Però... non c’è nessuna Helen. O non c’è quasi nessuna Helen. Helen esiste solo da quattro paragrafetti e rappresenta già l’amore silenzioso, devoto e non corrisposto. Il piacere che ci dà Helen è in parte anche il piacere che troviamo nell’incredibile economia stilistica di Barthelme.
La Helen dei quattro paragrafetti siede tamburellando le dita macchiate d’inchiostro, guardando fuori dalla finestra, e aspetta, spera...
Gli alunni tornano alla carica, e noi capiamo che fare l’amore con Helen sarebbe un vero terno al lotto. Non solo piacerebbe a Helen, ma il Narratore sembra un po’ solo, e sarebbe un bene, in fondo, anche per i ragazzi («Abbiamo bisogno di un’affermazione di principio», supplicano, «abbiamo paura»).
Stranamente siamo molto curiosi, o almeno io lo sono sempre, di vedere se ci sarà uno scambio di effusioni su questa cattedra di uno sperduto angolo del Midwest assediato dalla morte.
Manca ancora un lungo paragrafo.
E guardate cosa è successo: improvvisamente Barthelme può finire il racconto come gli pare e piace. Ormai il più è fatto. Se il narratore comincia a fare l’amore con Helen va bene. Se rifiuta, idem. L’aria è carica di significato. Ovunque guardiamo. Sembra che il Narratore stia per rinunciarci – bacia Helen in fronte – ma sentiamo che lui ed Helen potrebbero fare l’amore di lì a poco, magari solo in separata sede, magari nell’appartamentino di lei.

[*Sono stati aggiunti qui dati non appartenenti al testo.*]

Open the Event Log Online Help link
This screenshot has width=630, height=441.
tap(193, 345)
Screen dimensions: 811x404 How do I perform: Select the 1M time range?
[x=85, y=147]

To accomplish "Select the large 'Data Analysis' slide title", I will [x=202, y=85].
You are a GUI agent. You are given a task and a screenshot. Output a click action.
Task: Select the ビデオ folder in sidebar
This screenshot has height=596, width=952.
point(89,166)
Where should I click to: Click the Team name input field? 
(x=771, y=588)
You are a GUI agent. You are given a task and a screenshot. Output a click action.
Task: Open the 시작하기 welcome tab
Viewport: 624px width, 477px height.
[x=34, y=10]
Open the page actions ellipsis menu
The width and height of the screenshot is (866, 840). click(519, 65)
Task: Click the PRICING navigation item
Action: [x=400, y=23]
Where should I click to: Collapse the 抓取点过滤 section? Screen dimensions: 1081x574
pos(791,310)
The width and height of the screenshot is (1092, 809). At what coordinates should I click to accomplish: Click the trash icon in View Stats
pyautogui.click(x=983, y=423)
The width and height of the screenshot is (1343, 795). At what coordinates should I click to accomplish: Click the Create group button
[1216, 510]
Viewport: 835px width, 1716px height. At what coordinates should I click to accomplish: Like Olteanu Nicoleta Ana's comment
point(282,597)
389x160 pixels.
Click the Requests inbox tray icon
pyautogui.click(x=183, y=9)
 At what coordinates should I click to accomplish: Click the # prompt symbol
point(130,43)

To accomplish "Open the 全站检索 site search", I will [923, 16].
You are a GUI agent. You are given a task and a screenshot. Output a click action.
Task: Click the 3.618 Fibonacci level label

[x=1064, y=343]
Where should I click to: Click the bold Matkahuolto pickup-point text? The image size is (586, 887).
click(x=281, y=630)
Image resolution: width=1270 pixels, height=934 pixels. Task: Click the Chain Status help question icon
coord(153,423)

Tutto è cambiato tra loro. A un tratto in quell’aula non c’è solo la morte, ma anche la vita, e l’amore.
Il lettore è soddisfatto: sono successe un sacco di cose, in così breve tempo e in maniera così inaspettata. Potrebbe finire con una semplice frase: «Guardai Helen e anche lei mi guardò».
Ma Barthelme, che è un grande, si dilunga abbastanza per prodursi in un ultimo crescendo che, essendo Barthelme un grande, si incarna nella persona (?) di un criceto.
Da dove sbuca il criceto? Come ha fatto a trovare la classe? E perché un criceto e non (se cerchiamo la circolarità) un albero di arance, o almeno un serpente? Come ha fatto a bussare alla porta? Non sa che questa è proprio la classe sbagliata, che presto morirà? Oppure – chi può dirlo? – forse l’amore appena svelato di Helen per il Narratore ha cambiato tutto, e il criceto vivrà e prospererà e diventerà così grasso da straripare dalla gabbia!
È un finale ambiguo, e spiritoso, e in qualche modo perfetto: questo piccolo trepidante roditore, che aspetta educatamente che gli aprano la porta, pronto a morire, o a vivere.
E i lettori, insieme agli alunni, «applaudono come matti».